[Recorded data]
----------
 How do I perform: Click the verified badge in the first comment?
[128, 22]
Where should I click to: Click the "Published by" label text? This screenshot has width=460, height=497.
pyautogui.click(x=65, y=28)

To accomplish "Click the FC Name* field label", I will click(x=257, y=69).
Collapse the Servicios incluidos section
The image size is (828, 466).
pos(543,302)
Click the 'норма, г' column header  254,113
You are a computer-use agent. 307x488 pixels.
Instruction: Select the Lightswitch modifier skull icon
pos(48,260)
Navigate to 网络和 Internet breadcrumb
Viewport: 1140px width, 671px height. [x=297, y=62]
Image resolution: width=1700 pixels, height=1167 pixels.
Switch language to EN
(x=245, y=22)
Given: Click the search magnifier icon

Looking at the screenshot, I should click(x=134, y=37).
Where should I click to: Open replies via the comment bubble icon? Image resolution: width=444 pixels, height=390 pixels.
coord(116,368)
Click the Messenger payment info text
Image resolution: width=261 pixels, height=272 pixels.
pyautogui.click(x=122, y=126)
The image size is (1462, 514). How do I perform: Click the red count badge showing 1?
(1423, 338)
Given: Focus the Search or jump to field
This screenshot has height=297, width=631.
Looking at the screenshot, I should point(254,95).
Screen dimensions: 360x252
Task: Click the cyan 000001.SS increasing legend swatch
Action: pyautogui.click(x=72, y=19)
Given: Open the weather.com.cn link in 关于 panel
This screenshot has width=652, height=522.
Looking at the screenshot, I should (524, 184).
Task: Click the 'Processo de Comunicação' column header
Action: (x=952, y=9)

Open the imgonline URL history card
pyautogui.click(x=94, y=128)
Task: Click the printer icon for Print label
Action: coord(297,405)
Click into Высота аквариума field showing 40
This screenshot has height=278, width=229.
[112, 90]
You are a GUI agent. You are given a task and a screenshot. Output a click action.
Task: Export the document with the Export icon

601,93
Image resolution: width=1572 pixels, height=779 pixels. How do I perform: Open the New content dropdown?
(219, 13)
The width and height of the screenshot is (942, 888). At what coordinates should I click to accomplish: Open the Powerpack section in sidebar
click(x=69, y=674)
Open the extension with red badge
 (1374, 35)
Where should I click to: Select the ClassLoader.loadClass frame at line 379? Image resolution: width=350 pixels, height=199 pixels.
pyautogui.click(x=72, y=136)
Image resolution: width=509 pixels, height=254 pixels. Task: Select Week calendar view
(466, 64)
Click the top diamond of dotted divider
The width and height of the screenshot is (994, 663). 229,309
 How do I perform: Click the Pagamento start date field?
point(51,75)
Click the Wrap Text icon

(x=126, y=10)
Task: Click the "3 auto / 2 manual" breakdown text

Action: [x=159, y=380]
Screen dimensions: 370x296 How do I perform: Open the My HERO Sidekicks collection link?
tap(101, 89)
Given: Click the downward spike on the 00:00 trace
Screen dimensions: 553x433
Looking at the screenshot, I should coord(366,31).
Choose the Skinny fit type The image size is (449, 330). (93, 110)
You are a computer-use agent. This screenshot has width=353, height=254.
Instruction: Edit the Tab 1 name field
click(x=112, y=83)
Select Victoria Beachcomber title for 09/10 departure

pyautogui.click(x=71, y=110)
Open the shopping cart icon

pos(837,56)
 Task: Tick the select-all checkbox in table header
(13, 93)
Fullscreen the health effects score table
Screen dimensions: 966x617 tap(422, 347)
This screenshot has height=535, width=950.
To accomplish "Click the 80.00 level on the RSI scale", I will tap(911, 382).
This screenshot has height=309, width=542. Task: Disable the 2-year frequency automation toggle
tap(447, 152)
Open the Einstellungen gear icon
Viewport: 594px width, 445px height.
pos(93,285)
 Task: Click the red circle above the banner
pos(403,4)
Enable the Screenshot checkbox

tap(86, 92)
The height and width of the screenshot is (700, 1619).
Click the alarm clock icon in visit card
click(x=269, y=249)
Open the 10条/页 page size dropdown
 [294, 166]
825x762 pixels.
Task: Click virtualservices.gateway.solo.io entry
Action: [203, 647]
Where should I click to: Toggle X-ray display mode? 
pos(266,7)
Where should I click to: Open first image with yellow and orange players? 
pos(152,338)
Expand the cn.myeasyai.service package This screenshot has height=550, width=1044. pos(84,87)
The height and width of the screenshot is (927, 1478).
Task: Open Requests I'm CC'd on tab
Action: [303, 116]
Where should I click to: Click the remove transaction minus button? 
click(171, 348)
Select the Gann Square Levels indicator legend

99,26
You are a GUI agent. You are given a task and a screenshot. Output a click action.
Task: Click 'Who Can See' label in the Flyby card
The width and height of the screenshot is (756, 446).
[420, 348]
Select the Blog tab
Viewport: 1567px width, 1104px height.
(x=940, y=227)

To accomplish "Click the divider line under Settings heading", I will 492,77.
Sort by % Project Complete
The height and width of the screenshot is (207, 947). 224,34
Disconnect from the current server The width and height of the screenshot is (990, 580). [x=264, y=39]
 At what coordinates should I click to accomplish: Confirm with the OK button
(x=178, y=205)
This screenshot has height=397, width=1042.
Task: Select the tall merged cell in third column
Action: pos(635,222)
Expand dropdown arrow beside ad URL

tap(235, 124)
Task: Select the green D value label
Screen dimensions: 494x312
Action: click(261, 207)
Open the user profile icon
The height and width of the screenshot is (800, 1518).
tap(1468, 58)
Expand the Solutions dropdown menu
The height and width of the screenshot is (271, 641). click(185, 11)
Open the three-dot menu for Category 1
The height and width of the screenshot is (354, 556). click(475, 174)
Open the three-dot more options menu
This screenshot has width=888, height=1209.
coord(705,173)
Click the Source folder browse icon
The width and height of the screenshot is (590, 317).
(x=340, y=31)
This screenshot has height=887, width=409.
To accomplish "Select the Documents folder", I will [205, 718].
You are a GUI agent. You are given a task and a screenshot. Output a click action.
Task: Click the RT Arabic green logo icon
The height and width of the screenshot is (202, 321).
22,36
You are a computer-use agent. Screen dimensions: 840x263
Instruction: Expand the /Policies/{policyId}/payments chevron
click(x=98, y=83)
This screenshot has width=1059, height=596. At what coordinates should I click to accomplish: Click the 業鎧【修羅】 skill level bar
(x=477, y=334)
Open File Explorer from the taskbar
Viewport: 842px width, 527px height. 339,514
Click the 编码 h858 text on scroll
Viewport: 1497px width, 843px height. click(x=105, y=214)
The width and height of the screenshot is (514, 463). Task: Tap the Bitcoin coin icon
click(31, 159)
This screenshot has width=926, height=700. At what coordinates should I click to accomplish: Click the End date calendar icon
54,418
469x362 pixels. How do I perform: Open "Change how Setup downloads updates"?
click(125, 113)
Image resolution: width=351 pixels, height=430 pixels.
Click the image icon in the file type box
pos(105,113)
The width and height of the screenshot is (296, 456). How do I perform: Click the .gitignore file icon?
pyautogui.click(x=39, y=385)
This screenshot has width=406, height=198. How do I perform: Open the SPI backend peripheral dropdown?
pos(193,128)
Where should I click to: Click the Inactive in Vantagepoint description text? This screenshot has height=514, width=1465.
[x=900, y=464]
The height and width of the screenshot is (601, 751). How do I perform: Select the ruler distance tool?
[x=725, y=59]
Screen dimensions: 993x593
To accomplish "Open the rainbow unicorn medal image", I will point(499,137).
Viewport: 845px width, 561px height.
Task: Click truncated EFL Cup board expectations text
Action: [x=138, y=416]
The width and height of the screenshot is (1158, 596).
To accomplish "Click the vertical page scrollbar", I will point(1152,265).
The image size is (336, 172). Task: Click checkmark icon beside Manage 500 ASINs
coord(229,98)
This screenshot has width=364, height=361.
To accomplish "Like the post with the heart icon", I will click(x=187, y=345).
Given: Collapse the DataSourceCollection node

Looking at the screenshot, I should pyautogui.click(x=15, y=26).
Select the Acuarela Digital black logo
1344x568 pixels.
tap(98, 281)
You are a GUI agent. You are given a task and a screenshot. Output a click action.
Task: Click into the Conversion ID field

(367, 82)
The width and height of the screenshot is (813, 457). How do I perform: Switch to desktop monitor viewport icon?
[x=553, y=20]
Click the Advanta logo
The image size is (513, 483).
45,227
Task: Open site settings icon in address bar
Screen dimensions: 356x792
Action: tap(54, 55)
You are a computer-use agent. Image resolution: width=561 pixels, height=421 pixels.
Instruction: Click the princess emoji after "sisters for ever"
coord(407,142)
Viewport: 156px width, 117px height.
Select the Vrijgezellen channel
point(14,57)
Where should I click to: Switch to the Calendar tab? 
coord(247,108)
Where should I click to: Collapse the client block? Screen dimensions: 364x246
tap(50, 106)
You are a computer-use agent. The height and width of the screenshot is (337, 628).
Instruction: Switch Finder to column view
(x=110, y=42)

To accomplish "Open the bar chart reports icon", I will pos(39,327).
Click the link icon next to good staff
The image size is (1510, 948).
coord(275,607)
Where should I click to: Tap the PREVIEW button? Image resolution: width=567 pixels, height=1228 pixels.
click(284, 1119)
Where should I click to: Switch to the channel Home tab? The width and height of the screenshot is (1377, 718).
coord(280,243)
----------
Problem details:
Search the data above for the word "computer" and show every line that has it.

Finished exercise:
You are a computer-use agent. 307x488 pixels.
You are a computer-use agent. This screenshot has width=353, height=254.
You are a computer-use agent. Screen dimensions: 840x263
You are a computer-use agent. Image resolution: width=561 pixels, height=421 pixels.
You are a computer-use agent. The height and width of the screenshot is (337, 628).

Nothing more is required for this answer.